EXTRACTED TEXT -
Alexander Charles Omer Rousselin de Corbeau, comte de Saint Albin (1773–1847) was a French politician.

Born in Paris, of an aristocratic family from the Dauphiné, Rousselin de Saint-Albin was educated at the Collège d'Harcourt. He embraced the ideas of the French Revolution with enthusiasm, sympathised with the Jacobin Club, and later edited the journal Feuille du salut public. As civil commissioner in Troyes, he was accused by some of enforcing the Reign of Terror, and by the Revolutionary Tribunal of being a moderate, and he was imprisoned for a short time in 1794.

On his release from the Citoyen during the Thermidorian Reaction, Rousselin held offices in the Ministry of the Interior, and under the Directory he became secretary-general, and then civil commissioner of the Seine département. Attached to the party of Jean-Baptiste Bernadotte, he was looked on with suspicion by the police of the First French Empire, and during the later years of the Empire spent his time in retirement at Provence. During the Hundred Days, however, he served under Lazare Carnot at the Ministry of the Interior.

Under the Bourbon Restoration he defended Liberal principles in the Constitutionnel, of which he was the founder. Although Louis Philippe had been his friend since the days of 1789, he accepted no office from the July Monarchy. He retired from the Constitutionnel in 1838, and died nine years later.

==Works==
His chief literary works deal with the soldiers of the French Revolutionary Wars:
- Vie de Lazare Hoche, général des armées de la République française (2 vols., 1798)
- Notice historique sur le général Marbot (1800); M. de Championnel (1860)
- Notices of others were posthumously published by his son, Hortensius Rousselin de Corbeau de Saint-Albin, as Documents relatifs à la Revolution Française (1873).

GIVEN RECORDS -
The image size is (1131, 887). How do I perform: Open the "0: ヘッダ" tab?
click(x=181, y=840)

...

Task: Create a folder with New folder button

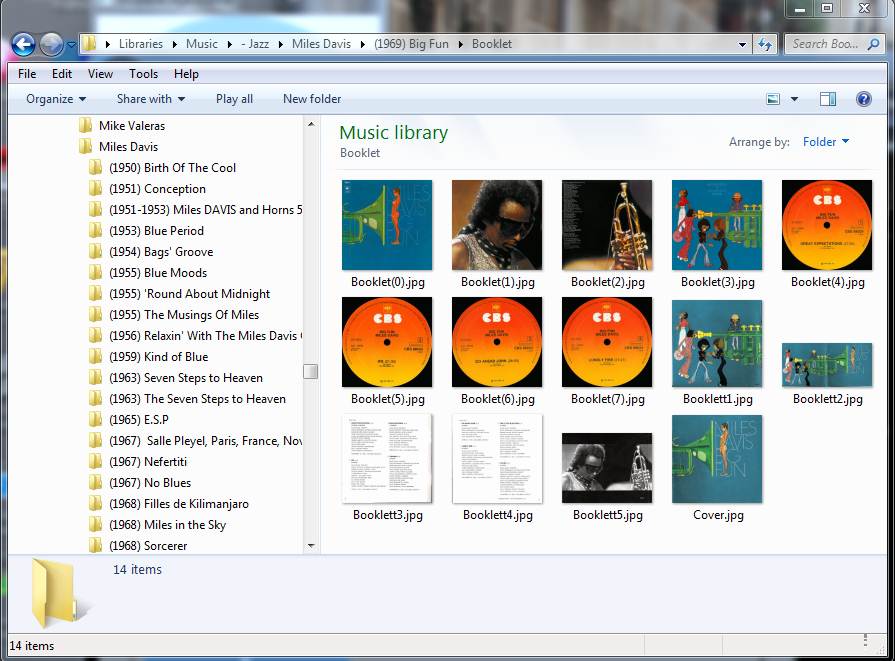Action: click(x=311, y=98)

EXERCISE BRIEF -
Repeat word for word the part of the Rousselin de Saint-Albin biography from "- Notice historique" up to and including "Revolution Française (1873).". The entries stand apart from the text and are separate material.

RESULT BELOW -
- Notice historique sur le général Marbot (1800); M. de Championnel (1860)
- Notices of others were posthumously published by his son, Hortensius Rousselin de Corbeau de Saint-Albin, as Documents relatifs à la Revolution Française (1873).